Annie Golden Heart

Thursday, February 21, 2013

Coping

The journey of becoming a parent is a life-changing one for sure...and having a baby with special needs adds a lot of challenge to that journey.  I have been thinking a lot about best and healthy ways to cope with the devastation that comes with learning your child has a special need, and am still really trying to process whether the ways I have chosen are healthy or not.  My default when in pain has always been writing, hence the blog and sometimes, on days when I need to vent darker thoughts that I am too ashamed to put on the blog, I type or write on paper and just push it away when I am done --almost to purge the emotions and get a little breathing room.  Oftentimes, I just stay busy enough to avoid thinking about it all together.
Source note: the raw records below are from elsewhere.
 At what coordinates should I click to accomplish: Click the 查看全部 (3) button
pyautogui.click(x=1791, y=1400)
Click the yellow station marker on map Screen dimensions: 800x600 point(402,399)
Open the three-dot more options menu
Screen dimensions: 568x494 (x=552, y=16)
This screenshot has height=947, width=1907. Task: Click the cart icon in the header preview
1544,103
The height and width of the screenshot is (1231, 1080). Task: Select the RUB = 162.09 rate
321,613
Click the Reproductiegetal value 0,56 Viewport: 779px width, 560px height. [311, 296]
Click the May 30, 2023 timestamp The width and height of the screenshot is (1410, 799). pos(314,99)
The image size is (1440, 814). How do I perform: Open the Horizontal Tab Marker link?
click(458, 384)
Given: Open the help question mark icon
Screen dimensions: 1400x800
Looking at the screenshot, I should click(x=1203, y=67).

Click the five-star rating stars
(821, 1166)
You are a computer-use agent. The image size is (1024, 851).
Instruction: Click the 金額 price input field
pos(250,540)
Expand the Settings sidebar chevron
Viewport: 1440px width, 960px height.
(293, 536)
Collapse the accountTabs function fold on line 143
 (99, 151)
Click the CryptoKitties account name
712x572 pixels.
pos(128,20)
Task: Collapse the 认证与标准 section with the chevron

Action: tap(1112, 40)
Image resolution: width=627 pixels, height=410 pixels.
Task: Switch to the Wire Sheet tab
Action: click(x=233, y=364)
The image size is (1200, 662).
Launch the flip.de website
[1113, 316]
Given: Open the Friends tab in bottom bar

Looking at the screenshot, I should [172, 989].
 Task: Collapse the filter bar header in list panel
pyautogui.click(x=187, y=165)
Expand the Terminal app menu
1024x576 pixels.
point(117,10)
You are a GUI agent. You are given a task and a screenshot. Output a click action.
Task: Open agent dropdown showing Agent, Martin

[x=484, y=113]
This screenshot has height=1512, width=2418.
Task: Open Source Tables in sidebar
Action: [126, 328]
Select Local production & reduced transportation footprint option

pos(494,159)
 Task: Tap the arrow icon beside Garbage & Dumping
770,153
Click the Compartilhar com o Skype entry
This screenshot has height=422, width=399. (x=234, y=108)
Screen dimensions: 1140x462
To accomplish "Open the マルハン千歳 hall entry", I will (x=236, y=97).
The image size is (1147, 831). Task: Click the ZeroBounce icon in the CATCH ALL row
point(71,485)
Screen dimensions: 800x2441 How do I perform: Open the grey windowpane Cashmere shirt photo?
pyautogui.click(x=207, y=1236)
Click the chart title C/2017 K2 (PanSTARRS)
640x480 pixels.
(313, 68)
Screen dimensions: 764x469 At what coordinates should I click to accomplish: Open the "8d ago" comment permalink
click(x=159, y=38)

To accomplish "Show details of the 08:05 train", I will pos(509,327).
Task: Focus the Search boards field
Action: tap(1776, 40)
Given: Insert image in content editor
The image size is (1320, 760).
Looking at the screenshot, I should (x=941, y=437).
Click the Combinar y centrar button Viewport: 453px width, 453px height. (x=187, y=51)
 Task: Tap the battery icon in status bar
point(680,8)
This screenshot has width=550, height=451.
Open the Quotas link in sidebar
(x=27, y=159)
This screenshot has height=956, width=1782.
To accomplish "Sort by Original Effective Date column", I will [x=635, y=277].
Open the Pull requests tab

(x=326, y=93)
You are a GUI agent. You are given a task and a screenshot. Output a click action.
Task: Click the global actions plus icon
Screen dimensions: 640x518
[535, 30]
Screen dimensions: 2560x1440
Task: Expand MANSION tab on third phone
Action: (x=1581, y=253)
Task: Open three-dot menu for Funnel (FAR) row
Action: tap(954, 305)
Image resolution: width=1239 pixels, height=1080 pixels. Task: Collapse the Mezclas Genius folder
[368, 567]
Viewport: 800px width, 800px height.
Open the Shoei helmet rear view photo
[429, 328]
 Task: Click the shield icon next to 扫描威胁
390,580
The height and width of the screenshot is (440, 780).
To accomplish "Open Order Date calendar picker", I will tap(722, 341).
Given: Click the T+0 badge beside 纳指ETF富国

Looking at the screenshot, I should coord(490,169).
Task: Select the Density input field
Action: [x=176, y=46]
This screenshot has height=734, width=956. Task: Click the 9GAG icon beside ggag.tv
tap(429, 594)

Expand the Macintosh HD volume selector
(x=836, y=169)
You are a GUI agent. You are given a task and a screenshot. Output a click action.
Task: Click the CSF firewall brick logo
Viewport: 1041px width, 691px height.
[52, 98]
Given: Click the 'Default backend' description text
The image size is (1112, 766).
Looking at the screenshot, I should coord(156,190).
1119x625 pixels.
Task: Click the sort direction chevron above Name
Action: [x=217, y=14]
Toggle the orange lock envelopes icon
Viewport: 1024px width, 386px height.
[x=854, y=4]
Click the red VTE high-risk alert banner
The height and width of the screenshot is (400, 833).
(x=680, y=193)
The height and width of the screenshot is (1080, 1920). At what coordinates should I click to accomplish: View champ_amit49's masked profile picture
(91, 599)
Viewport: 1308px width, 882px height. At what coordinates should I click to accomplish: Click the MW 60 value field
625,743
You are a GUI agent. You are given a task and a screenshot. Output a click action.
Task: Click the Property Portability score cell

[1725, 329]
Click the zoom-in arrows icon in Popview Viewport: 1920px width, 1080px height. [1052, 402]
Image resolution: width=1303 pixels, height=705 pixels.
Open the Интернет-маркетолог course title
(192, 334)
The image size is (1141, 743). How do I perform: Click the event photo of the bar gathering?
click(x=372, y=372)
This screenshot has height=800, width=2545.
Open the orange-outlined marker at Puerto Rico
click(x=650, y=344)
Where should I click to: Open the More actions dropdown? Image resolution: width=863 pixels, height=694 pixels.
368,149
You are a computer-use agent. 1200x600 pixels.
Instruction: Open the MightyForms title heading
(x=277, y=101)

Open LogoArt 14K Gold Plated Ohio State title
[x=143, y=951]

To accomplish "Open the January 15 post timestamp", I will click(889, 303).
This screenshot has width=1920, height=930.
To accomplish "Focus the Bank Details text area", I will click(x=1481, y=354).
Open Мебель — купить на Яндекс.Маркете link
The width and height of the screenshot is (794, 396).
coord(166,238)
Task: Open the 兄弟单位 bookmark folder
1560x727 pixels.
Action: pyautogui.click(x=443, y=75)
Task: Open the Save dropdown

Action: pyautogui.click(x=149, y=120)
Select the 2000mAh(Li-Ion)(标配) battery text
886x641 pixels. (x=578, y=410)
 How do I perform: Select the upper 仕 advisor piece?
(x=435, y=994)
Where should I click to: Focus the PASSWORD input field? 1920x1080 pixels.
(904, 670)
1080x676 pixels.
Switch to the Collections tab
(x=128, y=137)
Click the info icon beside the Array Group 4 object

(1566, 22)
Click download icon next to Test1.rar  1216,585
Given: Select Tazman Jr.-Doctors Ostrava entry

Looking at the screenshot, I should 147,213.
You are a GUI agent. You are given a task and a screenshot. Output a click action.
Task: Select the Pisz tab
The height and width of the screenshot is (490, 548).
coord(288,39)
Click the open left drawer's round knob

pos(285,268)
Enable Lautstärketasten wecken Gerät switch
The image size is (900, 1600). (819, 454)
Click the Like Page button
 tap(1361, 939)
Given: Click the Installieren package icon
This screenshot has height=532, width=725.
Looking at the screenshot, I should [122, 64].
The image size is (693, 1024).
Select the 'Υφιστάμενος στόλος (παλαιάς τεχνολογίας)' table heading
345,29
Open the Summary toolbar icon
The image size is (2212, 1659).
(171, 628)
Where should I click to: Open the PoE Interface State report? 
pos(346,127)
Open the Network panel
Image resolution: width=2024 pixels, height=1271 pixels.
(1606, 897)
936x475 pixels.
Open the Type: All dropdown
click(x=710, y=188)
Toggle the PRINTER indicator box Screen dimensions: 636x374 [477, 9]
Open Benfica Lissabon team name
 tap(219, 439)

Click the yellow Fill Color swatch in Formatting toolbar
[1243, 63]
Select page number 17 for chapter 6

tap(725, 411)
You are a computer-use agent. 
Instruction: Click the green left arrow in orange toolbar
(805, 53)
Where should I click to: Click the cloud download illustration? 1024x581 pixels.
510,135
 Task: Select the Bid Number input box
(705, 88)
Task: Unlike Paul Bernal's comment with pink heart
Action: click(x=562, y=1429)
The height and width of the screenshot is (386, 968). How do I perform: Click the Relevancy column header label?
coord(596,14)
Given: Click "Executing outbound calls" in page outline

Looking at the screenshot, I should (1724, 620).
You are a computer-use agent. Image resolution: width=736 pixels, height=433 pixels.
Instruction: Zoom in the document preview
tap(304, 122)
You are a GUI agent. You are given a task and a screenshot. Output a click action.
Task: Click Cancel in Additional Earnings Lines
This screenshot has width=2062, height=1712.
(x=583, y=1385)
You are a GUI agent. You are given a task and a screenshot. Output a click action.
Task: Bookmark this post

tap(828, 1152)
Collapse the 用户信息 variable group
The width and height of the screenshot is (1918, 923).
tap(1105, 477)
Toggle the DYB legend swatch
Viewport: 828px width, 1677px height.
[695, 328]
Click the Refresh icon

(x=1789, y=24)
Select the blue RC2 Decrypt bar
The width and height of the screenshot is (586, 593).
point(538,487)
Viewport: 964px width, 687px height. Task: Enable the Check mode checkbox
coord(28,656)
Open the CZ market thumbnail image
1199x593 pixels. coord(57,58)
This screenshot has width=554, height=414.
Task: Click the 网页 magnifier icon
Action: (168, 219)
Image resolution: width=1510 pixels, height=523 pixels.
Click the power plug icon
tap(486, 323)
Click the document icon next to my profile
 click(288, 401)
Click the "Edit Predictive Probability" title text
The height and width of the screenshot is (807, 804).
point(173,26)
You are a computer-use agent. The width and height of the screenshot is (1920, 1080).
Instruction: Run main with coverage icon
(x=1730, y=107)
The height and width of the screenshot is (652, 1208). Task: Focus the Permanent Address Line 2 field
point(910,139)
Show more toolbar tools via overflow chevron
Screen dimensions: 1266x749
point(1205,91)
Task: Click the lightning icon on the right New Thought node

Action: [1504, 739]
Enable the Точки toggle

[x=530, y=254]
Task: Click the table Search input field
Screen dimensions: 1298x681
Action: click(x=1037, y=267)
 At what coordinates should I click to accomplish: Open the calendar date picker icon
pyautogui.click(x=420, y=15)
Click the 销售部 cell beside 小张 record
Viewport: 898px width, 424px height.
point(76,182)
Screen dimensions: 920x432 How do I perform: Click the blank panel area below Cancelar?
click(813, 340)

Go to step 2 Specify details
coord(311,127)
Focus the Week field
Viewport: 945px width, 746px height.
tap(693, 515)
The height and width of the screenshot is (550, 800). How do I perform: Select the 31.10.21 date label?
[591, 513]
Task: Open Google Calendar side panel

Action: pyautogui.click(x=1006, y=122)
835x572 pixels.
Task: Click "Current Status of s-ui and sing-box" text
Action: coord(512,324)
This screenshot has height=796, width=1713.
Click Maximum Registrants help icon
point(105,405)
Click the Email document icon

I will say that I am thankful that the darkest days are a little fewer, and a little further between.  I know there will be phases with this...and the triggers for the teary days will change.  Right now, I get upset thinking about the things Parker will miss...usually after thoughts or comments about college, or hearing about achievements of other people's kids.  I am unjustly terrified of the day where someone makes fun of Parker, and in hearing news stories, the day when we come across someone who is just cruel.  I brace myself for those times, even though they may never come. My biggest coping strategy is just talking/writing through my thoughts and questions.  I have been blessed with family and friends that really listen, and so far, aren't afraid to talk about it or ask questions.  

I am mainly thankful for Parker himself, though.  Looking at him and snuggling with him are what heal me the most.  He contently rolls through each day without a thought towards the label he has been given or the challenges he might face.  He makes me stronger.  He forces me to be a better mom, and a better person.